• [TASK DETAILS] Tell me, please, how many lines in the records below include the word "this". Give no more than the number.

• [RECORD SET]
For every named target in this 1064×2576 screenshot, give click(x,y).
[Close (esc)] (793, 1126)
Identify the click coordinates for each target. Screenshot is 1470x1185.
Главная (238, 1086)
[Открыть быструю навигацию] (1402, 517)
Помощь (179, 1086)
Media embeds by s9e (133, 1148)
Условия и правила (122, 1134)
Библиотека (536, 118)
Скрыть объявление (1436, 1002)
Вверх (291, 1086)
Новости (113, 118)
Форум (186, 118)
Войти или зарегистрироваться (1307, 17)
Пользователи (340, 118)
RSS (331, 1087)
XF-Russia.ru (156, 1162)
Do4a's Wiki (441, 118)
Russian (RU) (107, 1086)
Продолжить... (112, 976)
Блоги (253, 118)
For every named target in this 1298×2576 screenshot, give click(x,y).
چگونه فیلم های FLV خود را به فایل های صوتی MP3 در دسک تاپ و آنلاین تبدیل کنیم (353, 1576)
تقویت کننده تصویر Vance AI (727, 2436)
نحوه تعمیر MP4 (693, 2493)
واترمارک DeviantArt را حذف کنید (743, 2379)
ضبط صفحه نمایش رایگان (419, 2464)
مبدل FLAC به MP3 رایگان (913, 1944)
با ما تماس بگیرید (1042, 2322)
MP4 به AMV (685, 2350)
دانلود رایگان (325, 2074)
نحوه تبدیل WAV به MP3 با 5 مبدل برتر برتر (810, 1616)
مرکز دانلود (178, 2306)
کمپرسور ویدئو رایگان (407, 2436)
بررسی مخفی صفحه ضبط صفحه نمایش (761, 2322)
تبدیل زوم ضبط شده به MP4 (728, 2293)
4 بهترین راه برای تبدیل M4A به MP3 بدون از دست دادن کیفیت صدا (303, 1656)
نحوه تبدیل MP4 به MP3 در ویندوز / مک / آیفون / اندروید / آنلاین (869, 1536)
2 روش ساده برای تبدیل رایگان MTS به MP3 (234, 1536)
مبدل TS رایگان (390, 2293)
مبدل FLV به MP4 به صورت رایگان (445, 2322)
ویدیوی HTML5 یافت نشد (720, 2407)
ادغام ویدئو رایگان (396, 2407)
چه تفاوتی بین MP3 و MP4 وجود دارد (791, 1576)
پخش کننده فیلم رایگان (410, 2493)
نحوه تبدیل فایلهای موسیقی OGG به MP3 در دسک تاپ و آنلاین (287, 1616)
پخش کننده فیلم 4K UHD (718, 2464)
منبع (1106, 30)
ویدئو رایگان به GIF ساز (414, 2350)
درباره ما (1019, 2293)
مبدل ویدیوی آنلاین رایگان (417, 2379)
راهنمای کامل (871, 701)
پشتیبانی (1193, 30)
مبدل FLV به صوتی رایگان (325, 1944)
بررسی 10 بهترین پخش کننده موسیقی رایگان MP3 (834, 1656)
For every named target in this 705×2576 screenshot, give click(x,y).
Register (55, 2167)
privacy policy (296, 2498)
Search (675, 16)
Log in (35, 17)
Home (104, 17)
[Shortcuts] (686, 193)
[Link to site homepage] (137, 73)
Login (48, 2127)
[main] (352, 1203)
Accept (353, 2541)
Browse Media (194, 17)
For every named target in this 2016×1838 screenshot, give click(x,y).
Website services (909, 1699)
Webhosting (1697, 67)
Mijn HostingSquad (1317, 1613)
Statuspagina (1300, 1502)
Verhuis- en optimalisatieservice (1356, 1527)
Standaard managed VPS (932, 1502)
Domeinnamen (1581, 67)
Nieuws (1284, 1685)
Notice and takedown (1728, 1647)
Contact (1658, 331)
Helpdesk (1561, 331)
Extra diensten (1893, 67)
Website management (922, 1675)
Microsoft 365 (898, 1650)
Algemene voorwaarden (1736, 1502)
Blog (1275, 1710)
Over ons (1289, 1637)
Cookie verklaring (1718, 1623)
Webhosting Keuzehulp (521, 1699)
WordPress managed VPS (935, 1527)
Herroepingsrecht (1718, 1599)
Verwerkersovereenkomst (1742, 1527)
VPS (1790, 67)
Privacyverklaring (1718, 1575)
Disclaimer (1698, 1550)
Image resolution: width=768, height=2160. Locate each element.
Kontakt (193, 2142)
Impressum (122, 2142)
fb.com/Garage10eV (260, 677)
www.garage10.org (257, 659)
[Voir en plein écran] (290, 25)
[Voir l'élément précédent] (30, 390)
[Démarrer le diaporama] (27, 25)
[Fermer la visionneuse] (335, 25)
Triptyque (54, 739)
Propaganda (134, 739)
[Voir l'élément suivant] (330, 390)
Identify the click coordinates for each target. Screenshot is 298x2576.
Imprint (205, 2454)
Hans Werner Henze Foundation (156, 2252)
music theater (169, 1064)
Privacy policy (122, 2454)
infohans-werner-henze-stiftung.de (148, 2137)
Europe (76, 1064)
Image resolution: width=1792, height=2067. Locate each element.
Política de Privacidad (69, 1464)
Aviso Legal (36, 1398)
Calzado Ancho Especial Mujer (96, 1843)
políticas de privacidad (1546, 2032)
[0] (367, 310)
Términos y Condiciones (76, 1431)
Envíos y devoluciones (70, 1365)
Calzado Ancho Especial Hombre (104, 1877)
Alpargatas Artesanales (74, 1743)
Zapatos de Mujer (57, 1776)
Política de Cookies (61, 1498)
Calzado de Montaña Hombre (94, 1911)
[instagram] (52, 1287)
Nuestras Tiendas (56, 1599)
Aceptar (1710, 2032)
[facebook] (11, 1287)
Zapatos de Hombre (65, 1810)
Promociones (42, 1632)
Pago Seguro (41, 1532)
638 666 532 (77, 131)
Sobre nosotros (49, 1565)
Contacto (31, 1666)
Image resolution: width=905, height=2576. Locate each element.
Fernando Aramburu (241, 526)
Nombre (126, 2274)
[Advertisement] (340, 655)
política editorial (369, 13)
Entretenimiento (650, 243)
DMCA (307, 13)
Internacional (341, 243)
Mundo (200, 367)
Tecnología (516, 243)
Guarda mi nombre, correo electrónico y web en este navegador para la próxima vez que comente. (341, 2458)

• [RESPONSE] 4